◆ Problems to solve
1. Answer these questions from the Azure Synapse loading article, one line per answer, marked (a), (b), (c) like the questions.
(a) What three copy methods does the Copy activity offer as a sink for loading data into Azure Synapse Analytics?
(b) What stores the credential secrets for the linked service of the DS_ADLS2_PARQUET_SNAPPY_AZVM_SYNAPSE dataset?
(c) What compression do the parquet data files in ADLS gen2 use?
2. Using the reason given in the Azure Synapse loading article, explain in one to three sentences why the pipeline_date column is valuable in the source dataset.
3. Carry on the Azure Synapse loading article from its last sentence.

◆ Selected passage
Load Data Lake files into Azure Synapse Analytics Using Azure Data Factory


By:   |   Updated: 2020-03-09   |   Comments   |   Related: More > Azure

Problem

In my previous article, Azure Data Factory Pipeline to fully Load all SQL Server Objects to ADLS Gen2, I demonstrated how to create a dynamic, parameterized, and meta-data driven process to fully load data from a On-Premises SQL Servers to Azure Data Lake Storage Gen2. Next, I am interested in fully loading the parquet snappy compressed data files from ADLS gen2 into Azure Synapse DW. One of my previous articles discusses the COPY INTO statement syntax and how it can be used to load data into Synapse DW.

What other options are available for loading data into Azure Synapse DW from Azure Data Lake Storage Gen2 using Azure Data Factory?

Solution

Azure Data Factory's Copy activity as a sink allows for three different copy methods for loading data into Azure Synapse Analytics. In this article, I will explore the three methods: Polybase, Copy Command(preview) and Bulk insert using a dynamic pipeline parameterized process that I have outlined in my previous article.

Pre-requisites

Read and implement the steps outlined in my three previous articles:

  1. Azure Data Factory Pipeline to fully Load all SQL Server Objects to ADLS Gen2
  2. Logging Azure Data Factory Pipeline Audit Data
  3. COPY INTO Azure Synapse Analytics from Azure Data Lake Store gen2

Create the Datasets

As a starting point, I will need to create a source dataset for my ADLS2 Snappy Parquet files and a sink dataset for Azure Synapse DW.

DS_ADLS2_PARQUET_SNAPPY_AZVM_SYNAPSE

I'll start by creating my source ADLS2 Dataset with parameterized paths. Note that I have pipeline_date in the source field. This column is driven by the pipeline_date field in the pipeline_parameter table that I created in my previous article Azure Data Factory Pipeline to fully Load all SQL Server Objects to ADLS Gen2 and then populated in my next article, Logging Azure Data Factory Pipeline Audit Data. Basically, this pipeline_date column contains the max folder date, which is valuable in this process since there may be multiple folders and we want to be able to load the latest modified folder.

DS_ADLS2_PARQUET_SNAPPY_AZVM_SYNAPSE1 Connection config

I'll also add the parameters that I'll need as follows:

DS_ADLS2_PARQUET_SNAPPY_AZVM_SYNAPSE2 parameter config

The linked service details are below. Azure Key Vault is being used to store the credential secrets. This will be relevant in the later sections when we begin to run the pipelines and notice any authentication errors.

DS_ADLS2_PARQUET_SNAPPY_AZVM_SYNAPSE3 Linked Service config

DS_ADLS2_PARQUET_SNAPPY_AZVM_MI_SYNAPSE

The difference with this dataset compared to the last one is that this linked service connection does not use Azure Key Vault. I'll use this to test and switch between the Key Vault connection and non-Key Vault connection when I notice errors later.

◆ Entries supplied
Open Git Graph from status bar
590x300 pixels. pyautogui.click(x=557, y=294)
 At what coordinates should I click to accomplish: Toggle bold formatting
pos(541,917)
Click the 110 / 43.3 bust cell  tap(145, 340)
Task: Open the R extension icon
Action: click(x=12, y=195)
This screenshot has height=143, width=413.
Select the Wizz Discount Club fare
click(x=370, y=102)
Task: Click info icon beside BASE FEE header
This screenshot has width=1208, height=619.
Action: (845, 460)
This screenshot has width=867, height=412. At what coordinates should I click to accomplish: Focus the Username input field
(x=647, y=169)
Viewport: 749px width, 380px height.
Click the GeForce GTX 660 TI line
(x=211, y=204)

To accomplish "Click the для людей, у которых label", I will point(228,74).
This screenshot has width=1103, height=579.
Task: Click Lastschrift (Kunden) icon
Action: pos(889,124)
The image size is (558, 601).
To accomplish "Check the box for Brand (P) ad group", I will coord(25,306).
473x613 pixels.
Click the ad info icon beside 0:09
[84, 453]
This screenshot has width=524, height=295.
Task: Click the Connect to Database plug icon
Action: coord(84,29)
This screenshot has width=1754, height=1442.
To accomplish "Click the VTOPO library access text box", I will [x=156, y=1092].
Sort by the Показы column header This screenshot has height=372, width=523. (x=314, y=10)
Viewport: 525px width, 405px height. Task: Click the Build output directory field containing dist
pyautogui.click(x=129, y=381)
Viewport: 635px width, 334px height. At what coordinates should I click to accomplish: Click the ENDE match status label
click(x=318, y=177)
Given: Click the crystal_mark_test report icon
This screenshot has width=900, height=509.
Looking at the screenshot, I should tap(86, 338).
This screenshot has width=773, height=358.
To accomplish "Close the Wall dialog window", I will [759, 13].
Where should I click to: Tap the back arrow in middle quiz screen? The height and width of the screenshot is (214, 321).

◆ Answers provided
1.
(a) Polybase, Copy Command (preview) and Bulk insert.
(b) Azure Key Vault.
(c) Snappy compression.

2. The pipeline_date column holds the max folder date. Because there may be multiple folders, this date lets the process load the latest modified folder.

3.
DS_ADLS2_PARQUET_SNAPPY_AZVM_MI_SYNAPSE1 Connection Config

Similar to the previous dataset, add the parameters here:

DS_ADLS2_PARQUET_SNAPPY_AZVM_MI_SYNAPSE2 Parameters Config

The linked service details are below. Azure Key Vault is not being used here. Again, this will be relevant in the later sections when we begin to run the pipelines and notice any authentication errors.

DS_ADLS2_PARQUET_SNAPPY_AZVM_MI_SYNAPSE3 Linked Service Config

DS_ASQLDW

The sink connection will be to my Azure Synapse DW. I am using parameters to specify my schema and table name. This is a good feature when we need the for each loop to create multiple tables using the same sink dataset.

DS_ASQLDW Connection Config

Create the Pipeline

Now that my datasets have been created, I'll create a new pipeline and then add a Lookup connected to a ForEach loop.

p_lake_to_Synapse1 Pipeline image

Based on my previous article where I set up the pipeline parameter table, my lookup will get a list of tables that will need to be loaded to Azure Synapse. Note that currently this is specified by WHERE load_synapse =1.

p_lake_to_Synapse2 Lookup to get tables
SELECT [server_name]
      ,[src_type]
      ,[src_schema]
      ,[src_db]
      ,[src_name]
      ,[dst_type]
      ,[dst_name]
      ,[include_pipeline_flag]
      ,[partition_field]
      ,[process_type]
      ,[priority_lane]
      ,[pipeline_date]
      ,[pipeline_status]
      ,[dst_folder]
      ,[file_type]
  FROM [dbo].[pipeline_parameter]
WHERE load_synapse = 1

Within the settings of the ForEach loop, I'll add the output value of the Lookup. Remember to leave the 'Sequential' box unchecked to ensure multiple tables will process in parallel. The default 'Batch count' if left blank is 50.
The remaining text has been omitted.